CT scans are typically obtained after reduction, unless open reduction is required.  This is to detect the presence of intra-articular fragments and rule out femoral head, neck, and acetabular fractures. 


Closed reduction, if possible, should be achieved on an emergent basis due to the risk of osteonecrosis.  Regardless of the direction of the dislocation, the reduction can be attempted with the patient in supine position and by applying in-line traction.  General anesthesia is preferred; however, more often closed reduction under sedation is performed in the emergency room.  There are several methods described.  In the Allis method, the surgeon stands on the stretcher.  By pulling just below the knee, he/she applies traction in line with the femur.  The assistant applies counter traction by pushing downward on both ASIS’s.  With steady increasing traction, the hip is flexed to ~70 degrees.  Adduction and gentle internal and external rotation of the hip help the hip pass across the lip of the acetabulum.

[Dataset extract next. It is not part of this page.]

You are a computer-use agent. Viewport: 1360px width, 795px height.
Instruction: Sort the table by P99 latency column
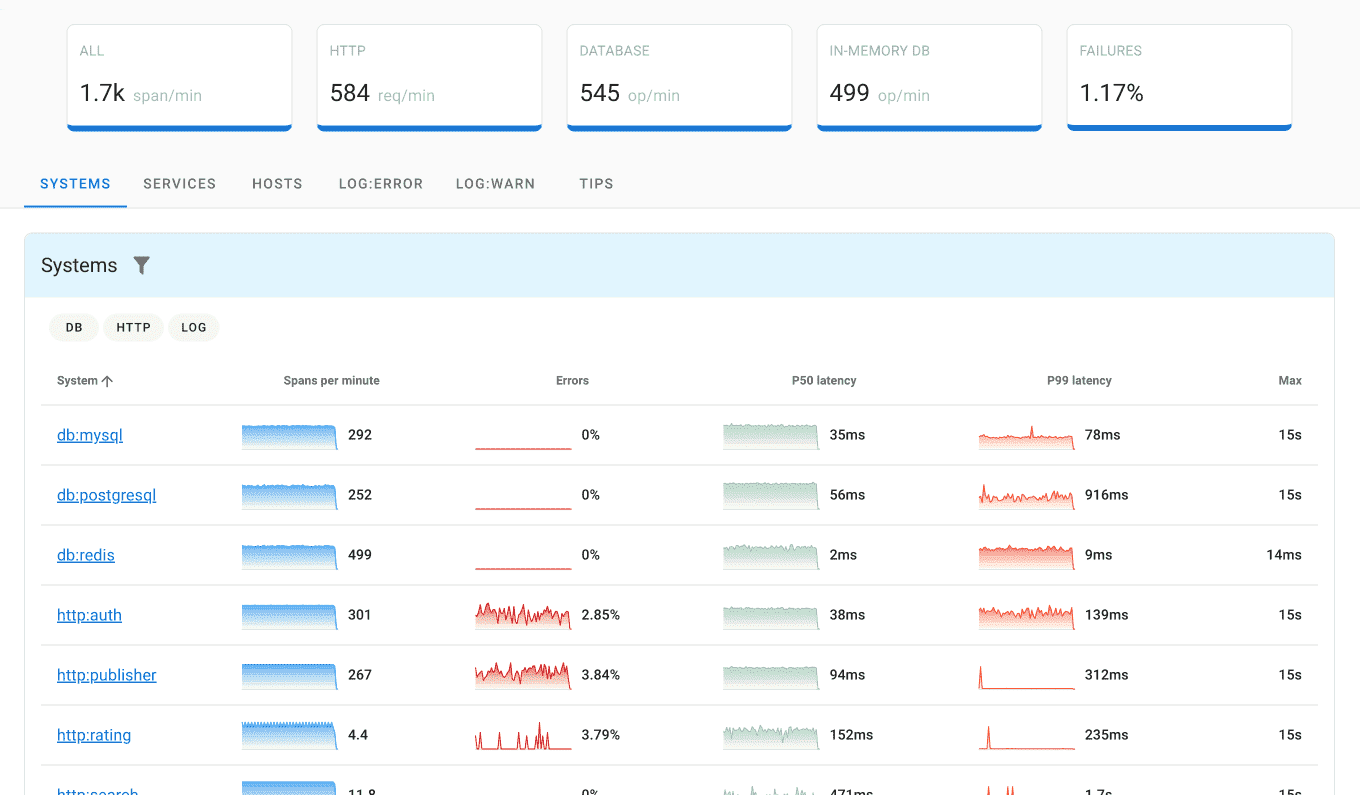(1079, 380)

A lateral directed force may also help.  This can be applied with an assistant’s hands on the upper thigh, or with a sheet wrapped around the ipsilateral groin and pulled in a lateral and superior direction.  Stability should be checked 

Indications for open reduction:

  • Unable to obtain closed reduction
  • Noncencentric reduction
  • Fracture of acetabulum or femoral head requiring excision or ORIF
  • Ipsilateral femoral neck fracture

The Kocher-Langebeck approach is best for posterior work.   An anterior Smith-Peterson approach is often best for femoral head fractures.  The anterolateral Watson-Jones approach is useful for anterior dislocations with fractures of the femoral head and neck.  A direct lateral Hardinge approach allows for posterior and anterior exposure.

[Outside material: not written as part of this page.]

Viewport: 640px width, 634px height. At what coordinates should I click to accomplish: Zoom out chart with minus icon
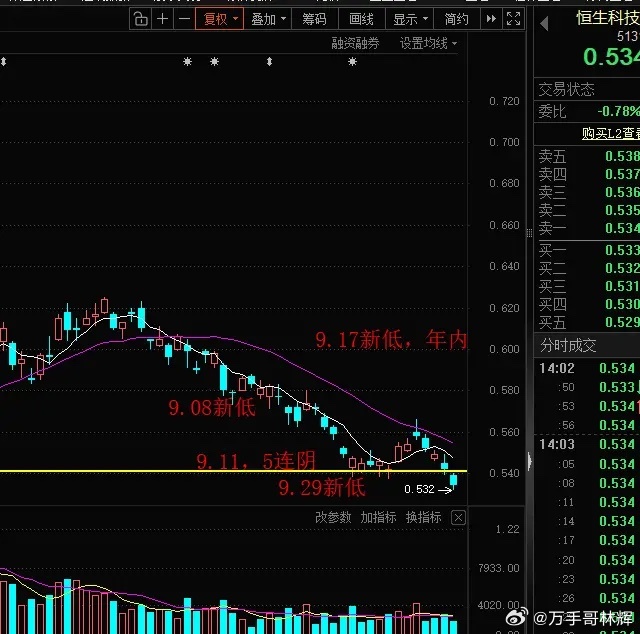184,19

Complications of hip dislocations include:

  • Post-traumatic arthritis  most common – incidence is increased with acetabular or femoral head fractures
  • Osteonecrosis               (5-40%) risk is increased with increasing duration of dislocation
  • Sciatic nerve injury         (10-20%) usually caused by stretch; recovery unpredictable, but most report ~50% full recovery
  • Femoral head fractures    (10% in posterior dislocations; 25-75% in anterior dislocations)
  • Recurrent dislocation       (2%)
  • Heterotopic ossification    (2%)
  • Deep vein thrombosis


The outcome is variable from normal function without pain to severely painful and debilitating.  For simple posterior dislocations, ~75% good or excellent outcomes have been reported.  In both anterior and posterior dislocations, expect worse outcomes when concomitant acetabular or femoral head fractures exist.